Design, synthesis and biological evaluation of novel bouchardatine analogs as potential inhibitors of adipogenesis/lipogenesis in 3T3-L1 adipocytes

Abstract Inhibition of the differentiation of adipocytes and reduced lipid synthesis are efficacious approaches for treating obesity-related metabolic disorders. Bouchardatine ( Bou ) is a natural alkaloid that has been reported to moderately inhibit the differentiation of 3T3-L1 cells without inducing toxicity. To explore the importance of aldehyde group at 8 a -position of Bou and optimize the activity, we synthesized 35 (31 novel) compounds by discarding or replacing aldehyde group with halogen and introducing different amine chains at 5-position of Bou . The lipid-lowering activity was evaluated using a cell-based screening system. The substitution of the group at the 8 a -position of compounds was important for its lipid-lowering activity, and the SAR was discussed.
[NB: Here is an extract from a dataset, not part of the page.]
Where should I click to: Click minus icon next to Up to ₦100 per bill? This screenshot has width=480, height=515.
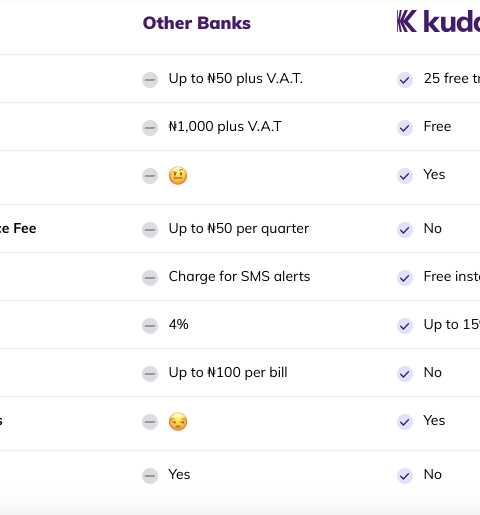coord(150,374)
The selective compound 6e showed a 93-fold increase in its lipid-lowering effect (EC 50  = 0.24 μM) compared with Bou (EC 50  ≈ 25 μM). Further mechanistic studies revealed that compound 6e activated AMP-activated protein kinase (AMPK) pathway and inhibited MCE activity to block cell proliferation and induce cell cycle arrest at the early stage of differentiation, thus decreasing the expression of adipogenic factors and fatty acid synthesis-related proteins.